Britain will see its slowest economic recovery for a generation as cash flows dry up, the Office for Budget Responsibility predicted this week as Chancellor George Osborne defended the coalition Government’s measures to erase the deficit by 2015.
The measures are predicted to give a good chance of meeting the target, but Labour warned that ministers risked creating a jobless recovery.
The OBR says that, although the economy will continue to grow over the next five years, growth will not reach three per cent in any of the four years after the 2008-09 recession, a situation unprecedented since the recession of 1974-75.
It says this is partly because of “the Government’s fiscal consolidation” and partly because of more cautious lending and the reduction of corporate debt.
The OBR also predicted that unemployment will rise from 7.6 per cent last year to eight per cent in 2011, before falling to 6.1 per cent in 2015. In 2007 unemployment stood at 5.4 per cent.

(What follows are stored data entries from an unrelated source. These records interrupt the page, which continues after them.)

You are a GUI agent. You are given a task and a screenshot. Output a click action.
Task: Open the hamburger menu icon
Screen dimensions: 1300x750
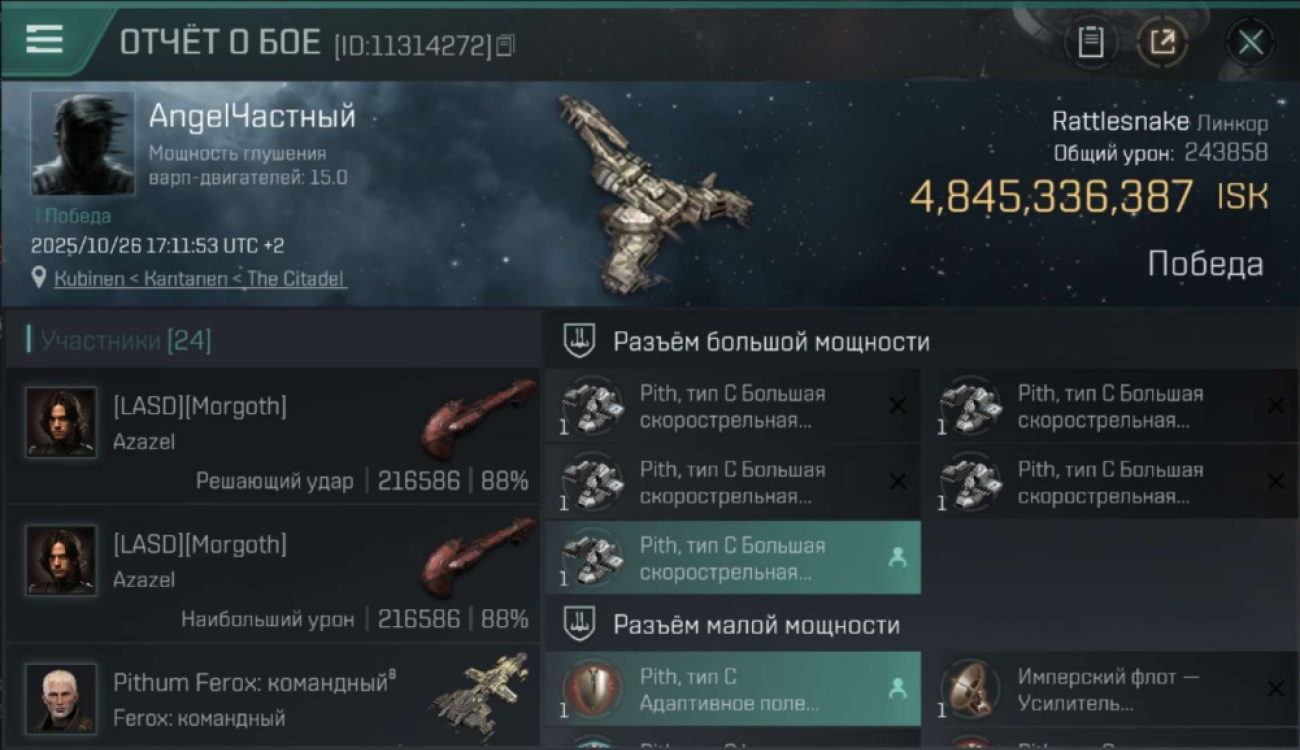[44, 39]
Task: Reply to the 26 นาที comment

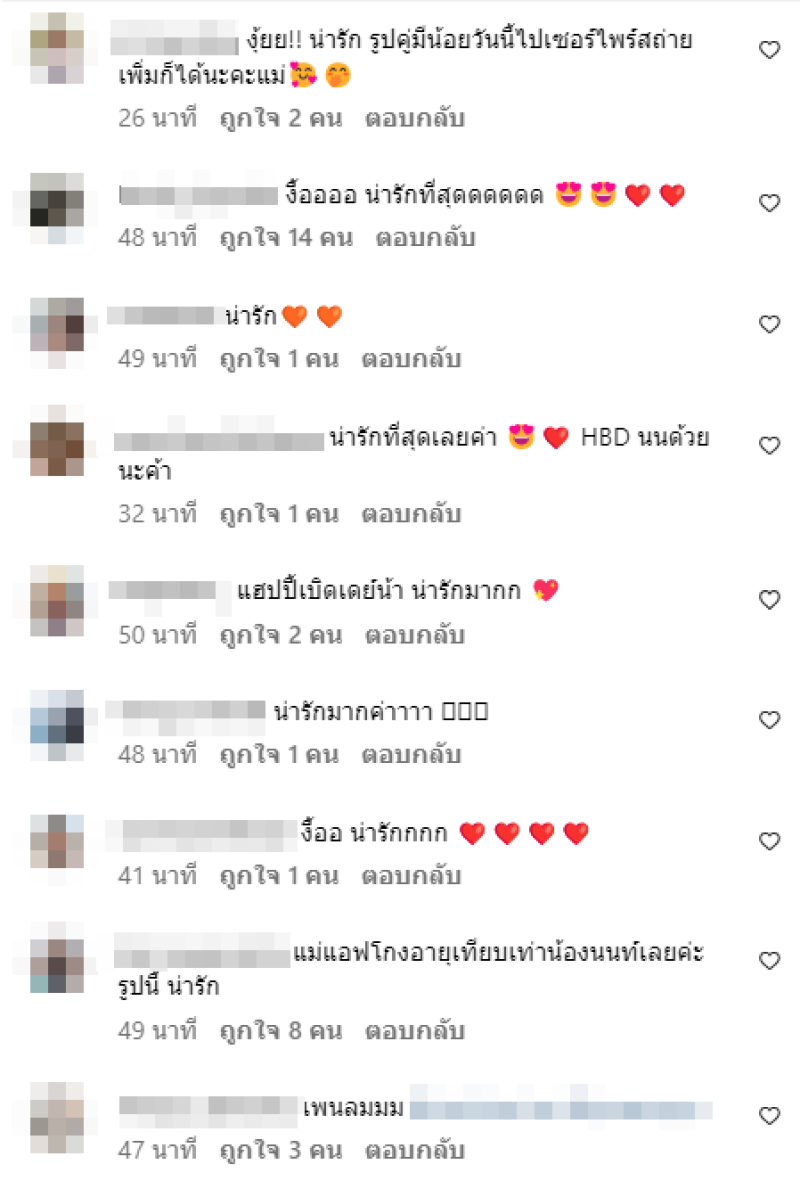Action: (x=415, y=118)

In his autumn statement to MPs, Mr Osborne said there would be one million more jobs by the end of the Parliament, and announced the OBR was expecting 160,000 fewer public sector job cuts than previously predicted, due to further cutting of the welfare bill.

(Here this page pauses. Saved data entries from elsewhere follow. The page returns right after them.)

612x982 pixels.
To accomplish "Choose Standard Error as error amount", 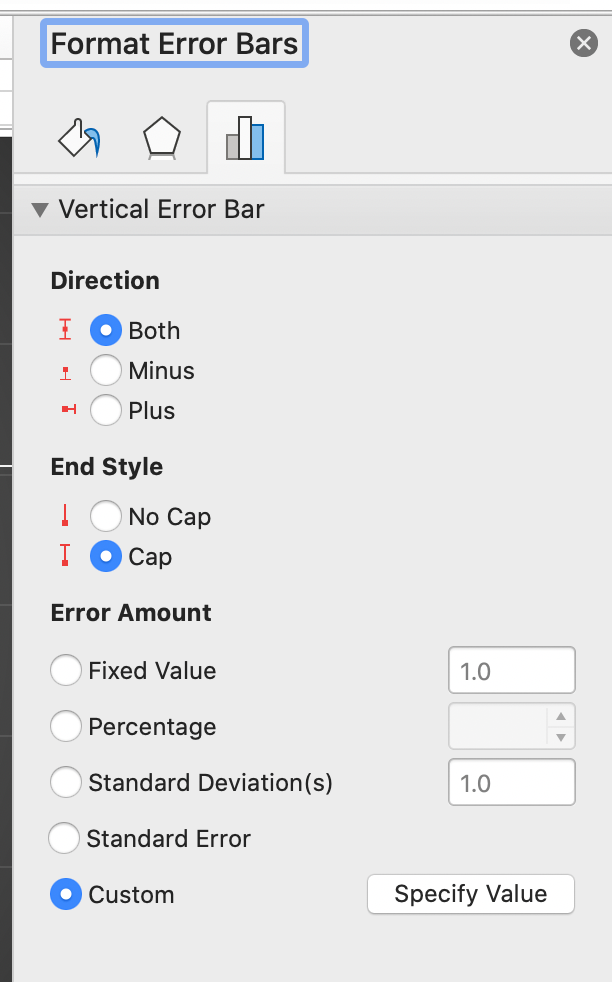I will [64, 838].
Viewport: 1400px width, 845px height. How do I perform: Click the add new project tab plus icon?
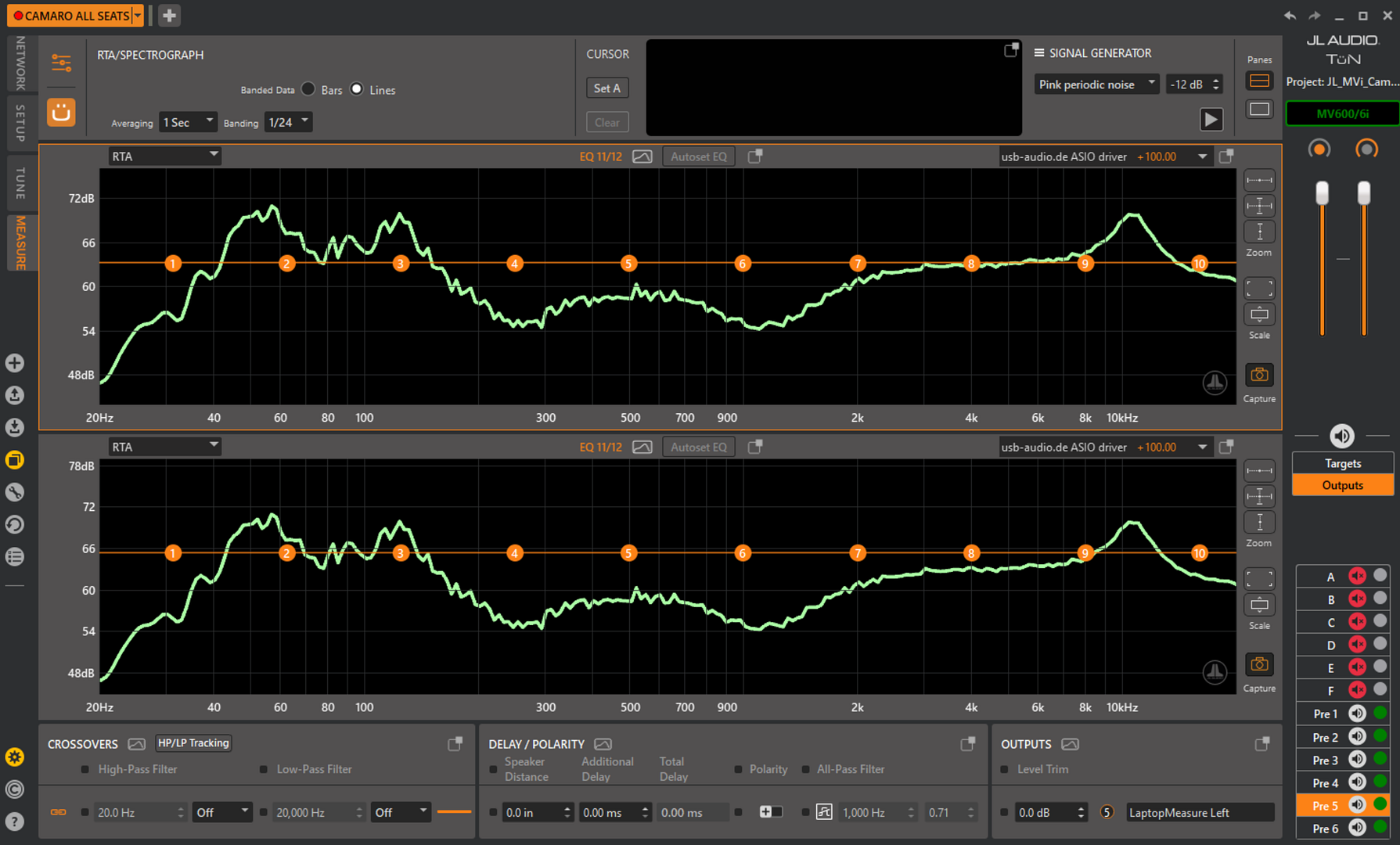click(169, 15)
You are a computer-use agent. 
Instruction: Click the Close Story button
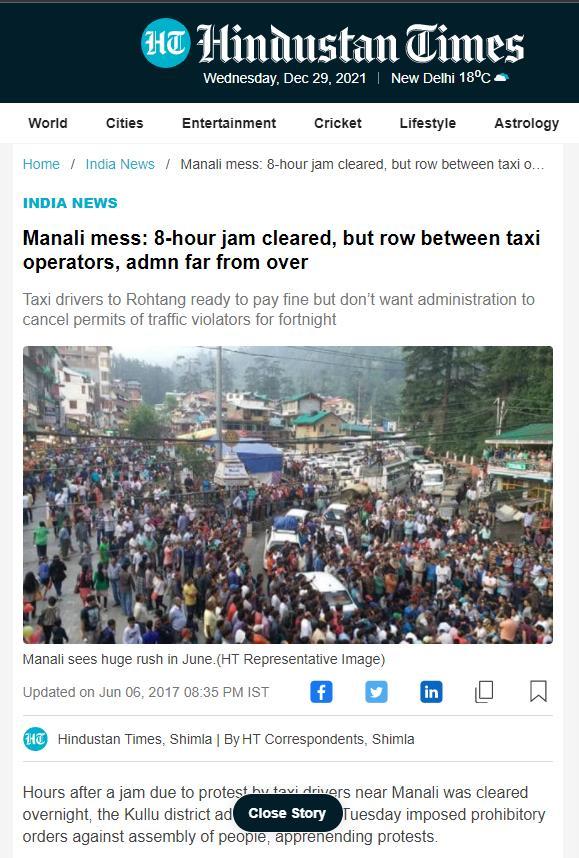287,814
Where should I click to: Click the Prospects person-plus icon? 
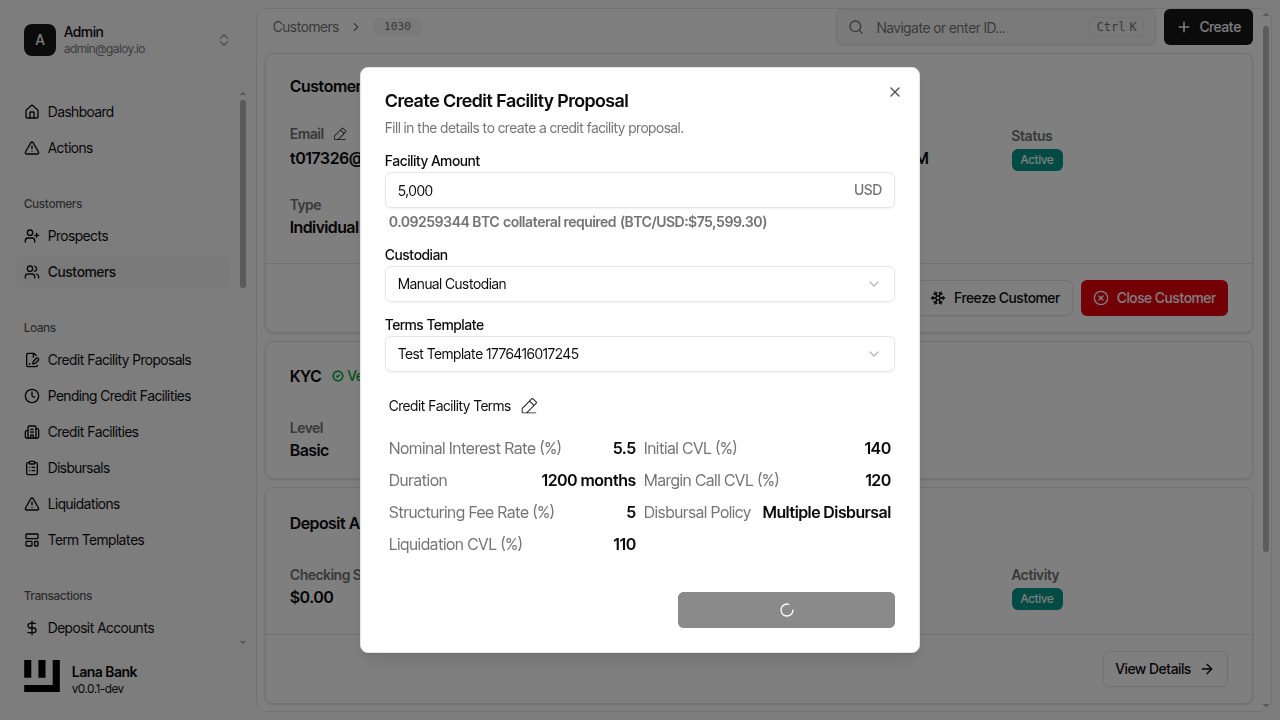click(32, 236)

Shadow Work and Pensions Secretary Douglas Alexander said: “For people in work now but worried they might lose a public sector job or a private sector job dependent on government contracts, it isn’t possible to adjust to a different economic geography or learn a whole new set of skills overnight.
“The risk of a too-static labour market wouldn’t just hurt people who are out of work – the continued threat of unemployment will leave millions less secure and less likely to spend money in the local economy.”
He added: We don’t just need to avoid a jobless recovery across the country, we need to prevent one in any community”.
A report by Durham University this week predicted that up to 49,000 jobs overall could be lost in the north-east of England in the next five years, including 20,000 in the private sector.
TUC general secretary Brendan Barber commented: “By 2015, the UK economy will still not be back to where it was before the recession hit in 2008. No politician should seize on these figures as some sort of good news story, least of all one that has just abandoned its plans to publish a jobs and growth strategy for the country.”